# Alone and not well



## kaemicha (Oct 10, 2022)

I am in chronic pain and only have some muscle relaxers to help me. I think I need someone to help me. How to go about finding a care giver or even a community. I'm lost with no one to talk to about.
Thanks!


----------



## HoneyNut (Oct 10, 2022)

I tried googling it, I'm not sure if these people would be helpful but they might...
https://www.oregon.gov/dhs/Offices/Pages/Seniors-Disabilities.aspx


----------



## hawkdon (Oct 10, 2022)

Sorry to hear of your pain, just know that many of us
are in same shape....in my case since i get a few services
from the County here, they will call and visit with me
in some instances...just a few minutes ago I had a call
from the County Lady to ask how I was doing in regards
my upcoming bladder surgery....so do reach out to
those agencies......God Bless......


----------



## LadyEmeraude (Oct 10, 2022)

*I am sorry to hear of your chronic pains Kaemicha, I send you a HUG. *


----------



## Georgiagranny (Oct 10, 2022)

Ask Google if your city or county has a council on ageing or what other resources are available to you.

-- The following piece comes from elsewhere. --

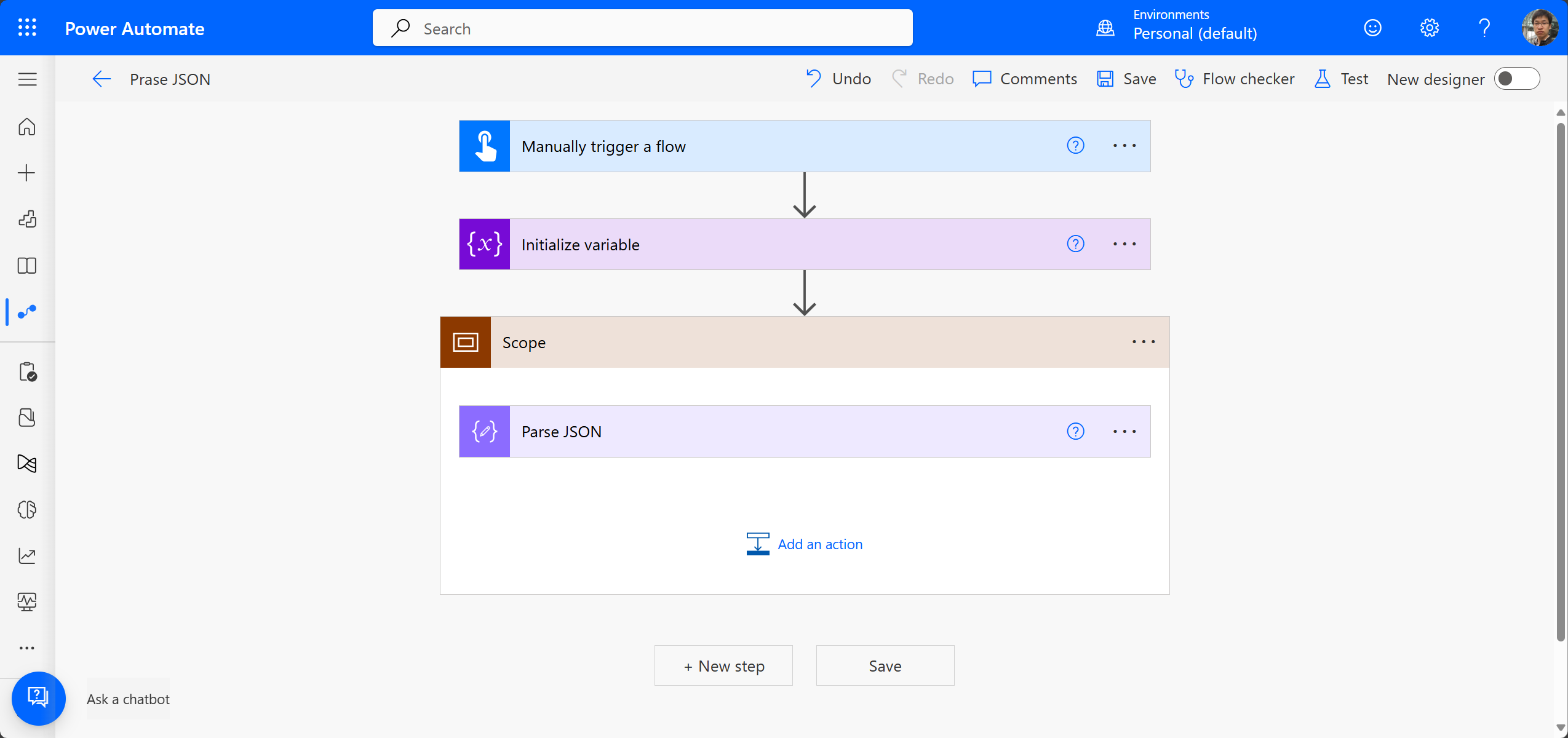Toggle the New designer switch

click(1516, 79)
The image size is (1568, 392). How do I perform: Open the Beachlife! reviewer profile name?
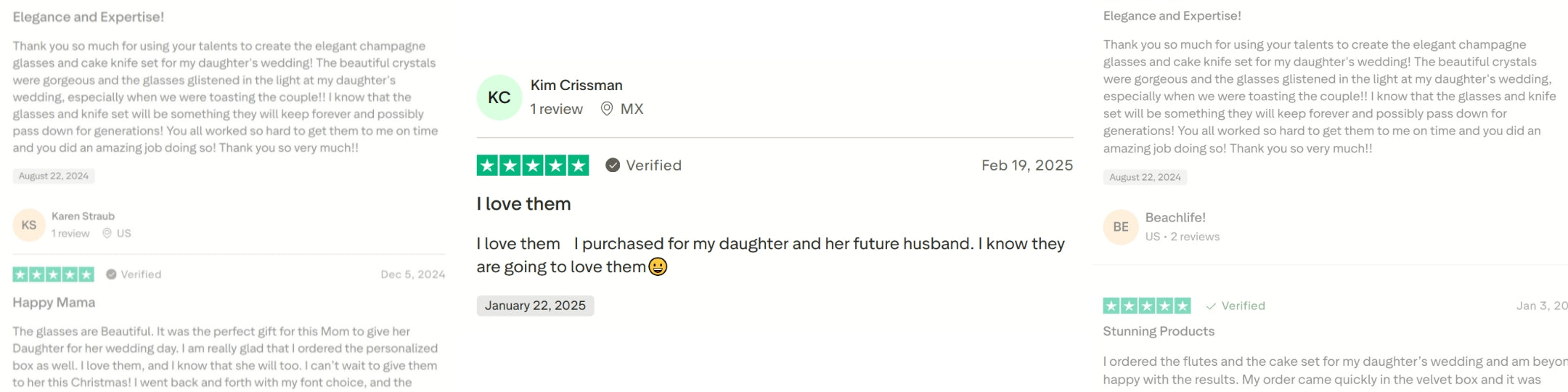pos(1175,217)
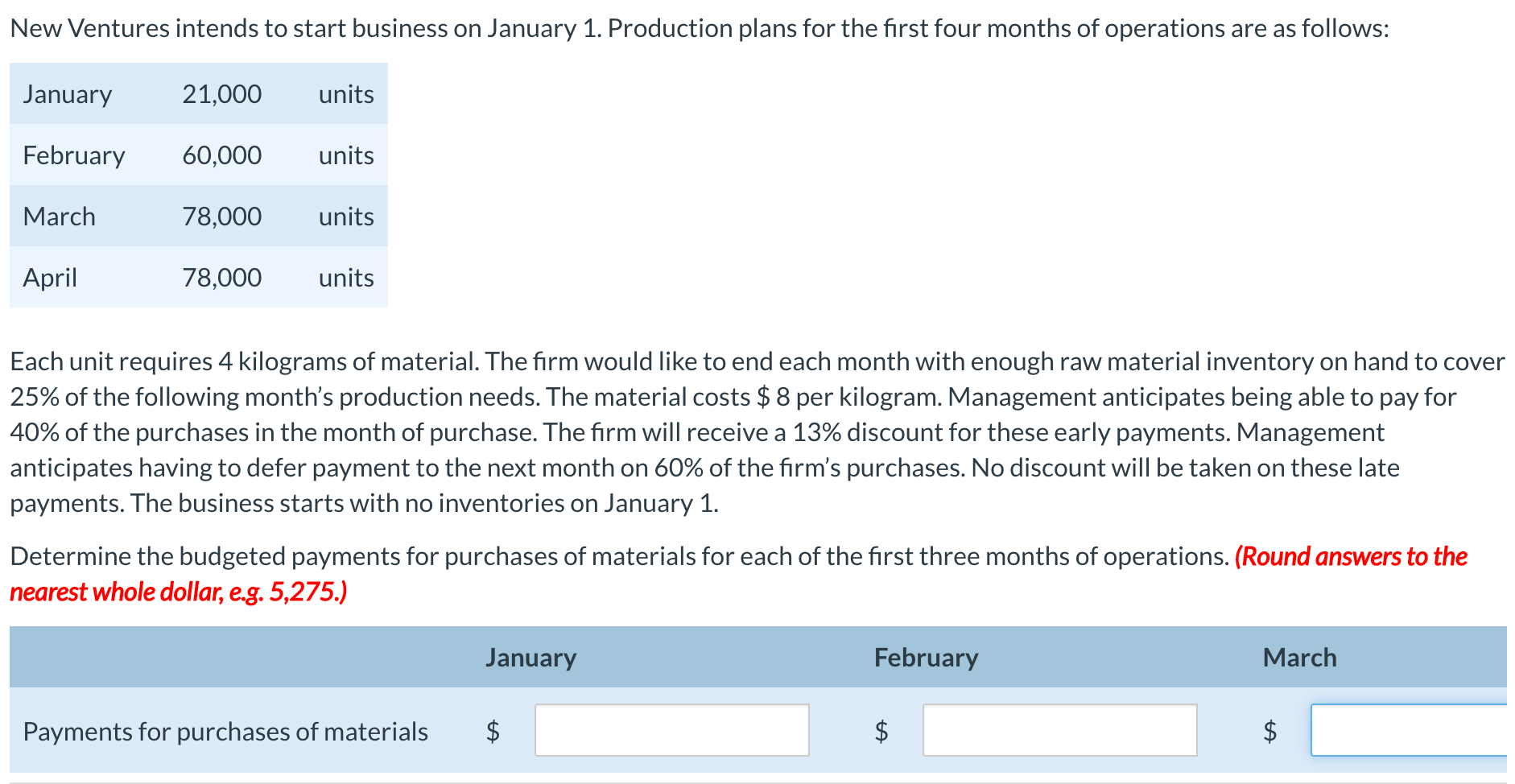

And feel better! You only think you're alone. You're not. We're all here and we all hear. Sometimes just putting it down on paper...or in this case, keying it into your computer...makes it easier to bear.


----------



## Gaer (Oct 10, 2022)

Oh!  That has to be so hard!  I sure hope you can find someone in your area to help!


----------



## boliverchadsworth (Oct 11, 2022)

just a guess ...two choice ...senior services   services at your local hospitial medical industry problem is uncaring buracrates ooperatioin on public money ...I would say local churches member or not will have resoureces information and maybe volunteers of know of some...... catholics methodists and unitarian.


----------



## fuzzybuddy (Oct 12, 2022)

Kaemicha, since you're in the "Senior" forum, I assume your 60-ish. Your local county will have a department of aging, or something like that. They are easy to find and easy to talk to. You aren't the first person in the world to face your problem, and the "aging" staff knows the ropes. I've used them.


----------



## RadishRose (Oct 12, 2022)

So sorry you're in pain. You sound a little scared. 

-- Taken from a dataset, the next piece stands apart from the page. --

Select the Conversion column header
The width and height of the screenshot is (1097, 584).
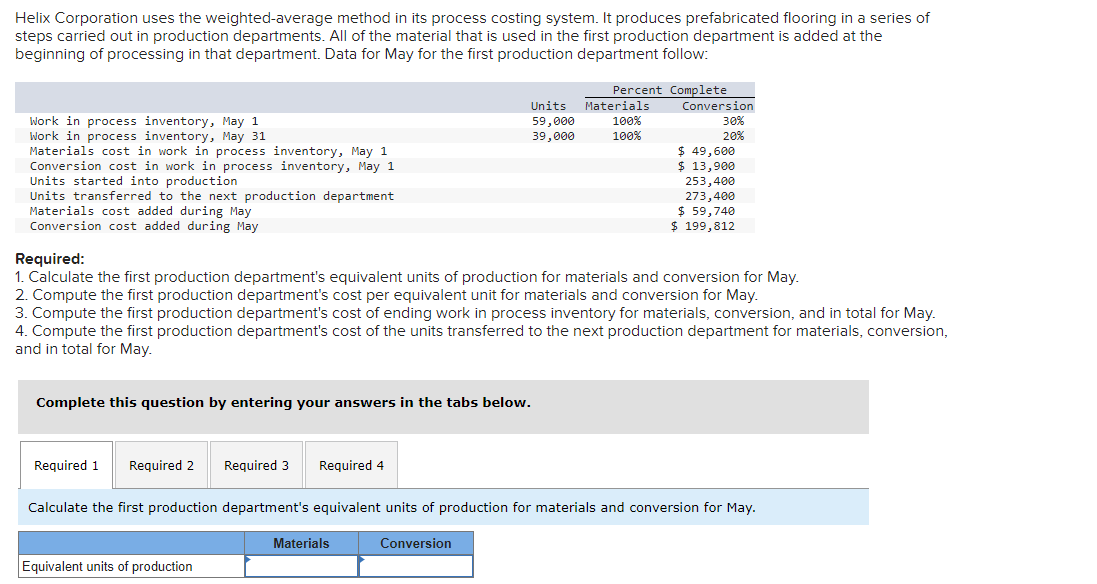pos(416,542)
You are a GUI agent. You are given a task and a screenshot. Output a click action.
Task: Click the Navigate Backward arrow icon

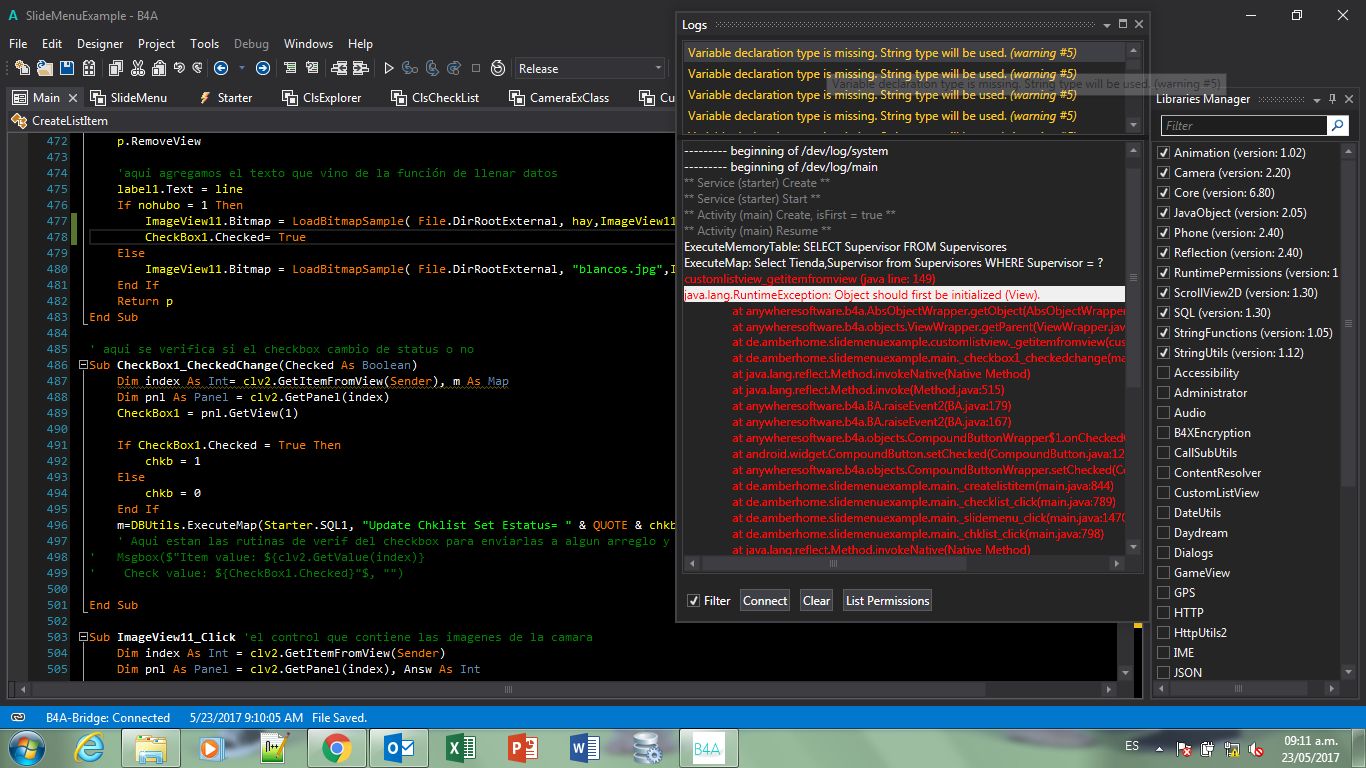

You can start with your doctor's office; they may be able to steer you to a local agency.

Your local Senior Center

Like others have mentioned;
Your hospital
Dept. of Aging, etc.

I hope you get in touch with someone and start feeling better.


----------



## John cycling (Oct 12, 2022)

Where do you have the pain?  A lot of pain comes from inactivity, which causes the muscles to get tight.
Thus, moving to lubricate the joints helps quite a bit to loosen the muscles.  For example sitting in a deep squat
lubricates the knees, hips, lower back and ankles.  Getting into split squat positions is good for the legs, hips and back.

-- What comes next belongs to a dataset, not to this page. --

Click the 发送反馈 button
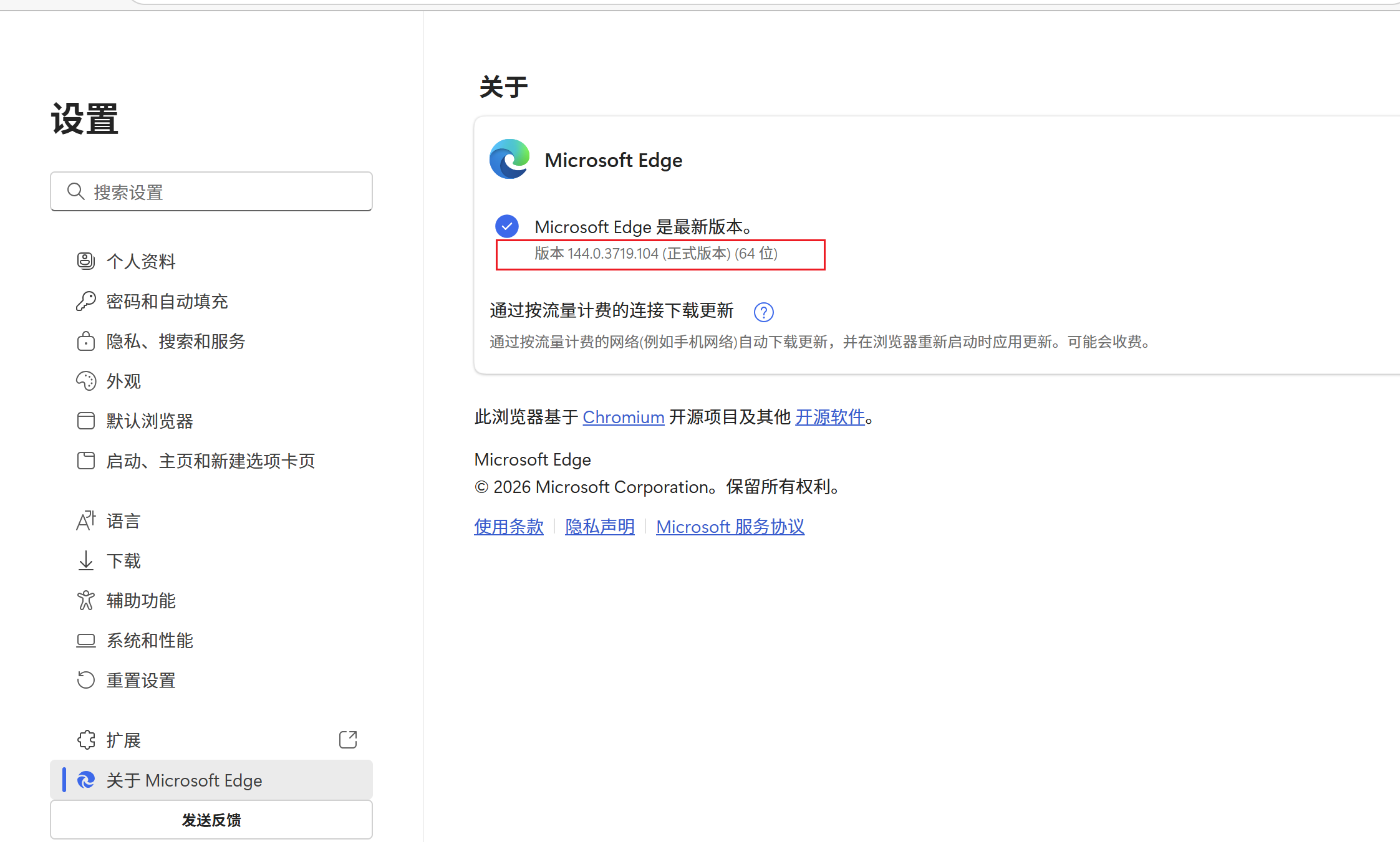 coord(211,820)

Practice getting up and down off the floor, in and out of bed, over and over.  The adage "use it or lose it" is quite applicable.

@Aneeda72, what you posted is not right, and is one of the reasons you suffer so much.
*"the principal role of synovial fluid is to reduce friction between the articular cartilage of synovial joints during movement."* <--
When you don't consistently move the joints through their full range of motion, they dry up, become rigid and cause pain.


----------



## kaemicha (Oct 12, 2022)

LadyEmeraude said:


> *I am sorry to hear of your chronic pains Kaemicha, I send you a HUG. *


I'll take that hug and give you one right back.


----------



## kaemicha (Oct 12, 2022)

RadishRose said:


> So sorry you're in pain. You sound a little scared.
> 
> You can start with your doctor's office; they may be able to steer you to a local agency.
> 
> ...


I'm trying but I feel like I'm running in place.


----------



## RadishRose (Oct 12, 2022)

kaemicha said:


> I'm trying but I feel like I'm running in place.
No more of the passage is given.